The Gap snagged 6,000 square feet on the ground floor, 25,000 square feet below grade plus the signage on the roof at the Bow Tie Building at 1514 Broadway between West 44th and West 45th Streets. Old Navy has taken 6,000 square feet on the ground floor to the north of the Gap, 17,500 square feet on the second floor—and also, the clothing company will be building a 17,500-square-foot third floor, C. Bradley Mendelson of Cushman & Wakefield exclusively told CO.
Mr. Mendelson along with colleague David Green represented the landlord, Charles Moss of Bow Tie Partners, in the two separate leases. RKF‘s Ariel Schuster and Justin Fantasia represented Gap Co., parent company of The Gap and Old Navy. The RKF brokers didn’t immediately respond to a request for comment via a spokesman.
Each clothing store deal is for 15 years with an asking rent of $2,500 per square foot on the ground floor, $350 a foot on the second floor and $150 per foot in the basement.

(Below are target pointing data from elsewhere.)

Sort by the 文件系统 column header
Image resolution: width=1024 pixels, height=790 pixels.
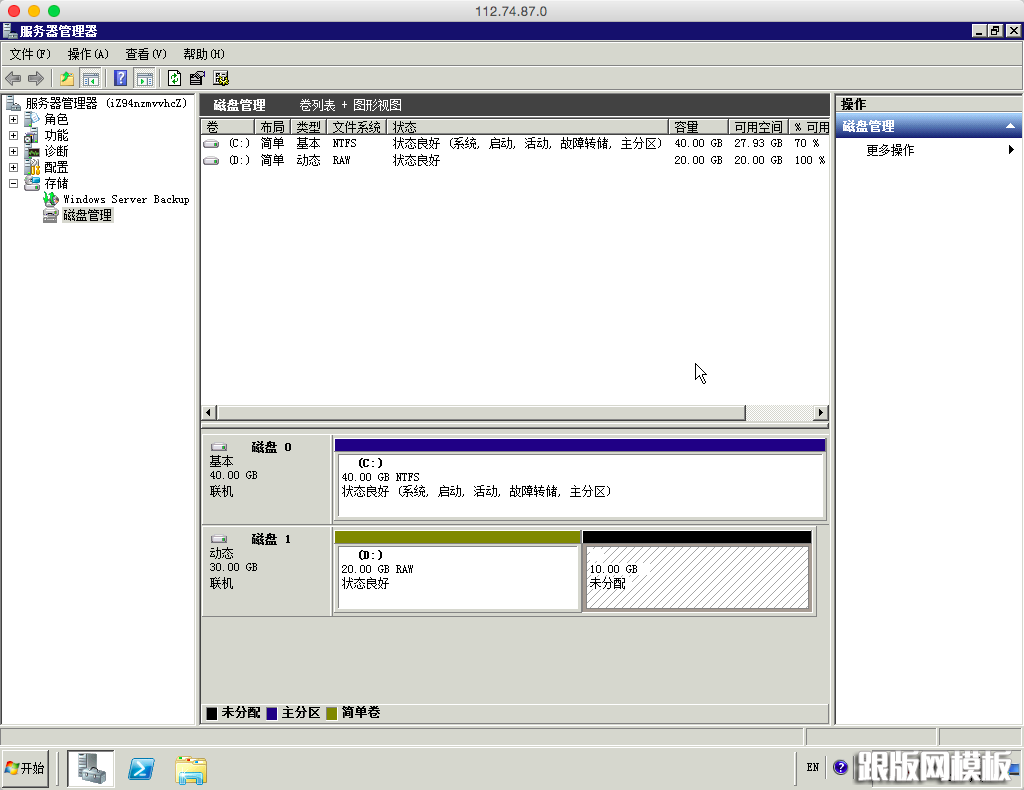point(356,127)
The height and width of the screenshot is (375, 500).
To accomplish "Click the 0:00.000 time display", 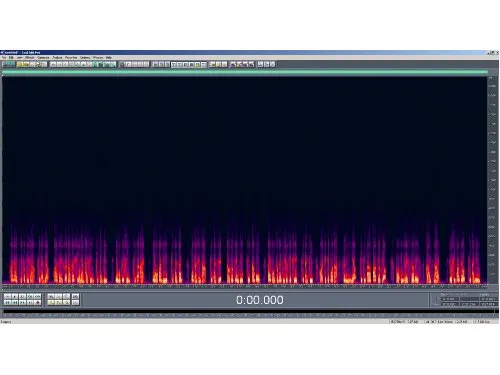I will [x=260, y=300].
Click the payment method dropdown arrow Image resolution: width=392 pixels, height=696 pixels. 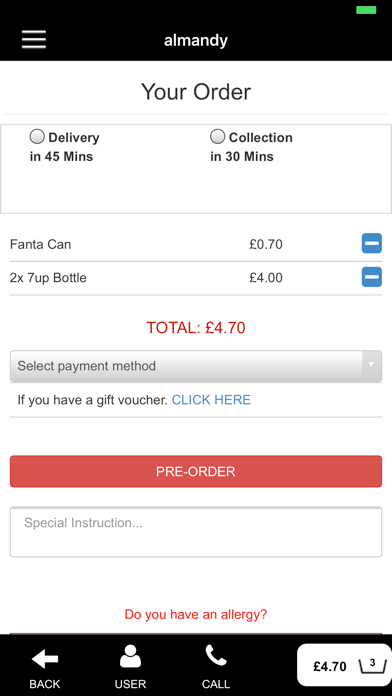[x=372, y=365]
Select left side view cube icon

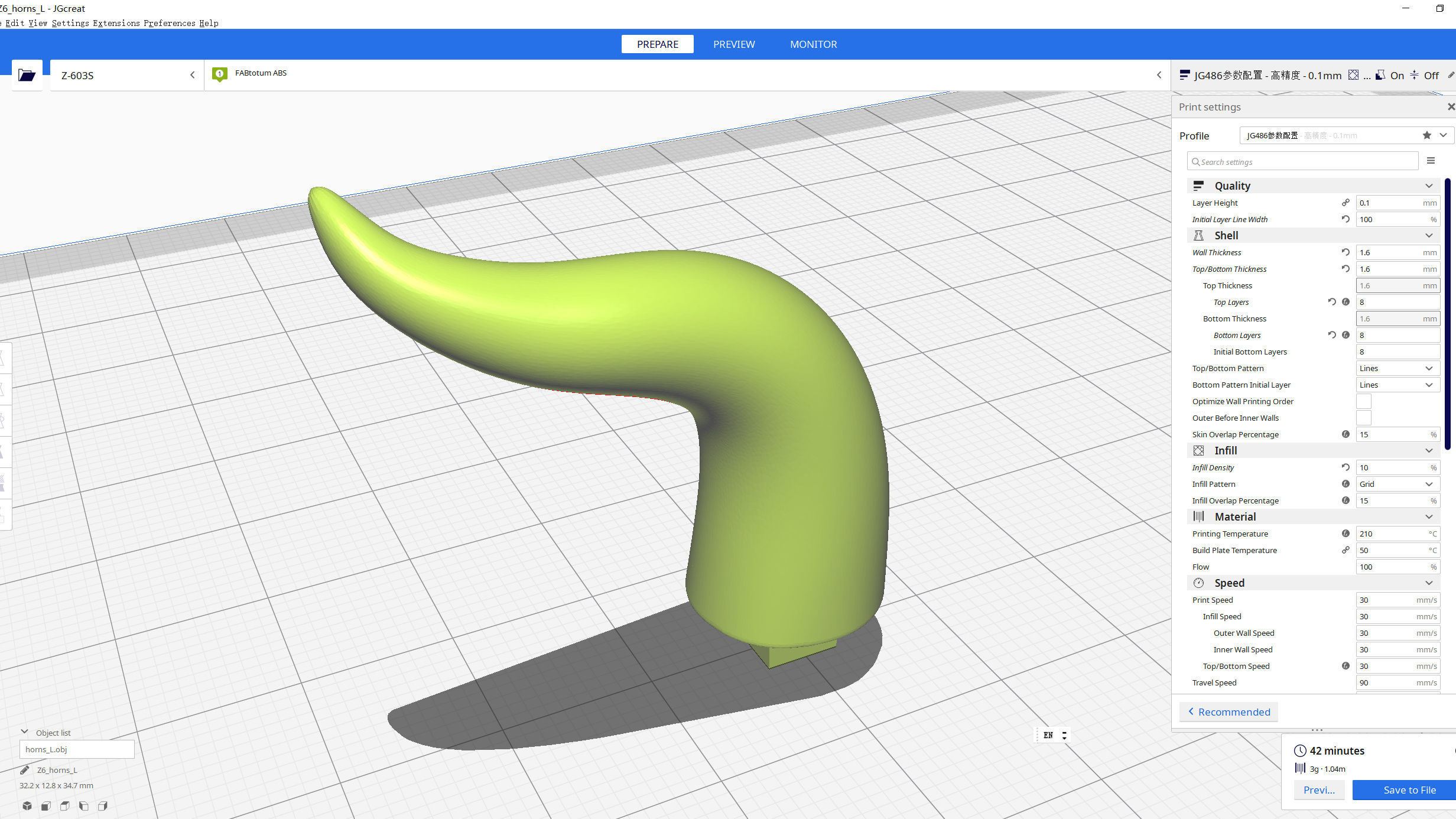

“This signature spot builds on Gap Inc.’s continued commitment to showcase its brands in ideal locations that best serve customers,” said Sean Piazza, Gap Inc.’s spokesman, according to press accounts. News of the deals comes on the heels of Gap Inc.’s announcement that it is closing about 175 Gap brand stores.
Bow Tie Partners is considering building a third floor next to the portion that Old Navy will be constructing. The rent there would be $125 per square foot, Mr. Mendelson said. As CO revealed in March, Toys “R” Us decided not to renew its lease for the 110,000-square-foot flagship store and now the space is being broken up for multiple tenants.
The high-profile tenants in the building, Foot Locker, Swatch, restaurant Bond 46 and Starbucks, will be getting the boot on Feb. 1, 2016, to make way for construction.